-- ENTRIES SHOWN follows --

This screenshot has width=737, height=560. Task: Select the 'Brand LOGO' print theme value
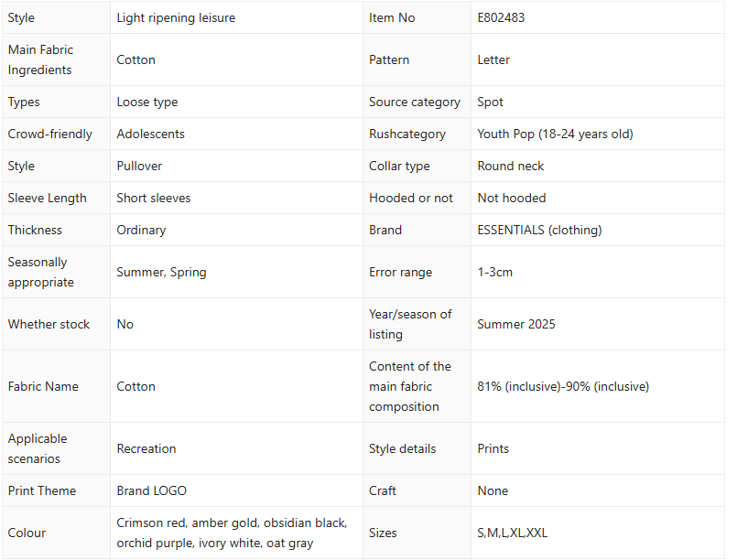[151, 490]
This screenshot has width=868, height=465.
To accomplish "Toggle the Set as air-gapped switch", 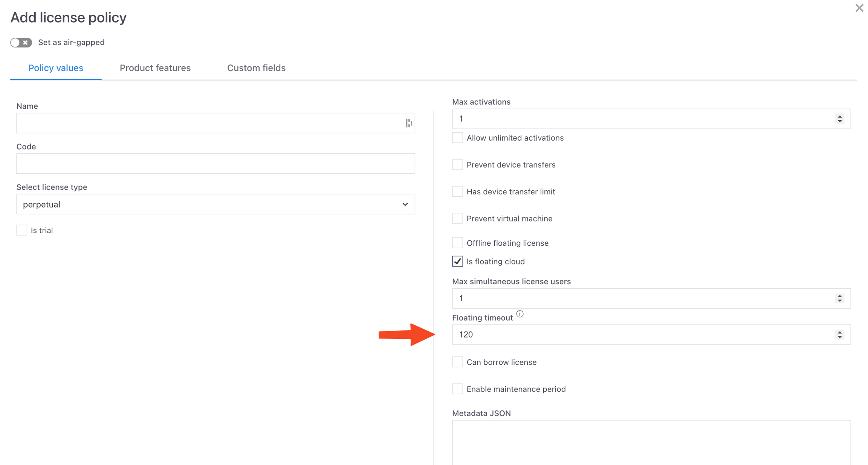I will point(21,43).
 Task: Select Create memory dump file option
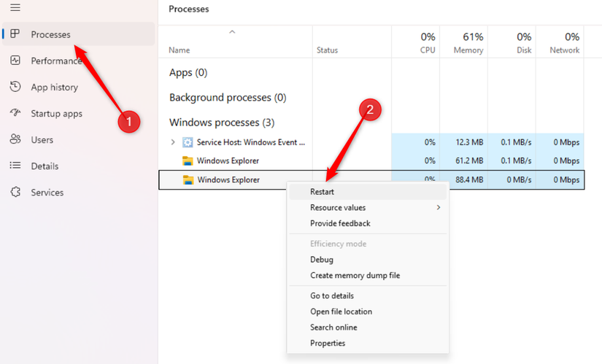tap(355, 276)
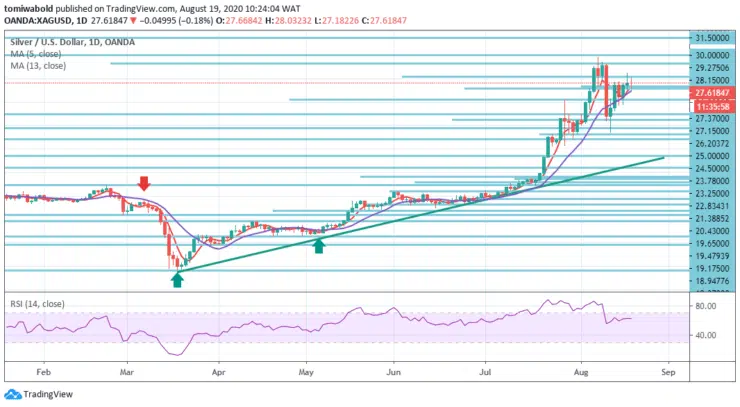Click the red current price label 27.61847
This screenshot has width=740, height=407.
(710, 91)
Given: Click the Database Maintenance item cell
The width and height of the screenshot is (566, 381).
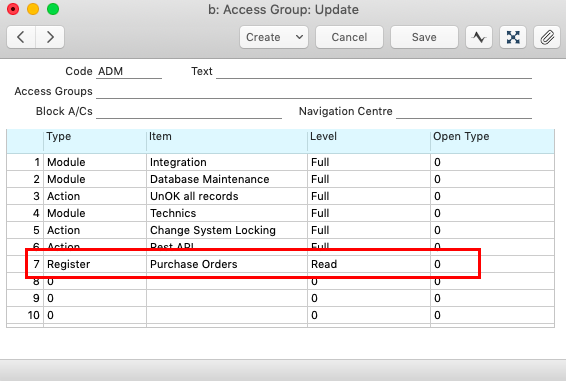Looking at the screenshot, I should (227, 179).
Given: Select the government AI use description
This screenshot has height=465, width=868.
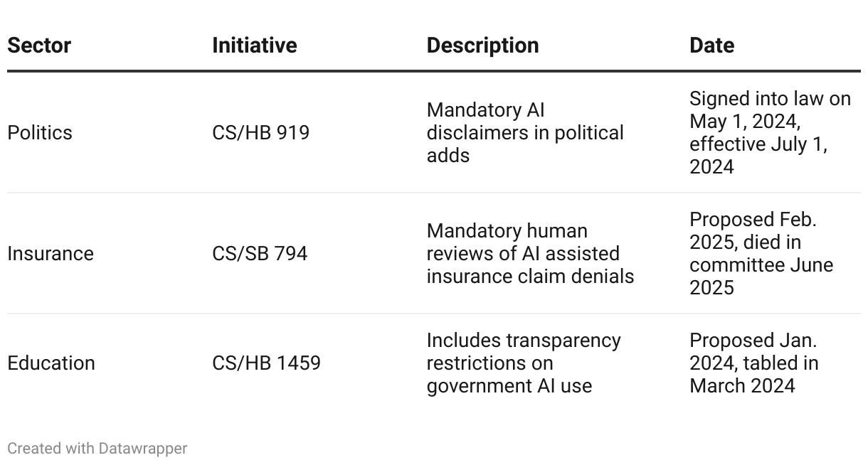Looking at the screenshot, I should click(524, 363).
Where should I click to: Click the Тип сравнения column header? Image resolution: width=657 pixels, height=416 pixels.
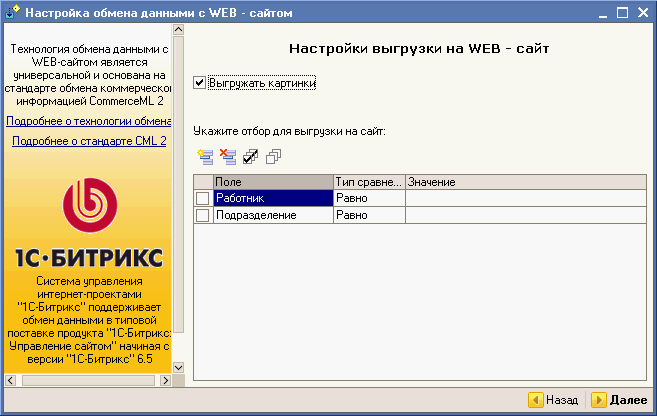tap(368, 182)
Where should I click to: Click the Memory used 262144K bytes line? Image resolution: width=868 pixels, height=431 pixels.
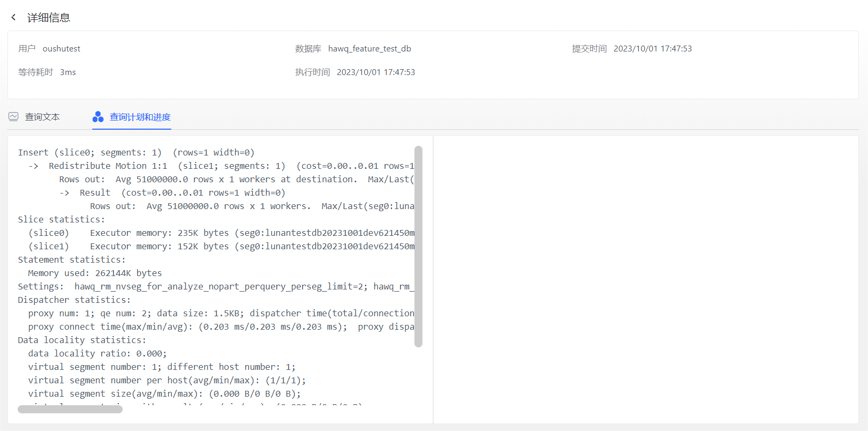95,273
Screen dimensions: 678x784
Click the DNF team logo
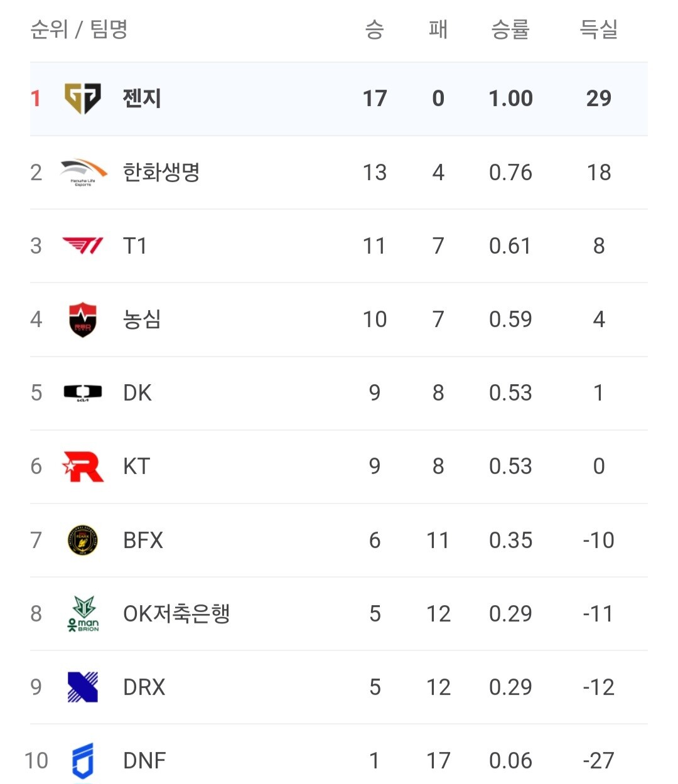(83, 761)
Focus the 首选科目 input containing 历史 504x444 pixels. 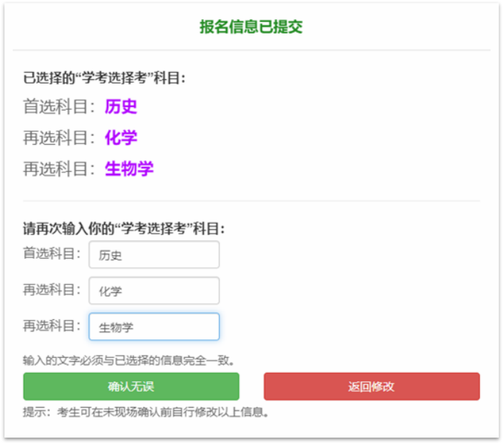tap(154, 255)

-- ENTRIES SHOWN concluded --

WORK REQUIRED: Take every line from the records that holds "Given" and copy it down.

SOLUTION TO THIS EXERCISE:
Given: Click the Database Maintenance item cell
Given: Select the government AI use description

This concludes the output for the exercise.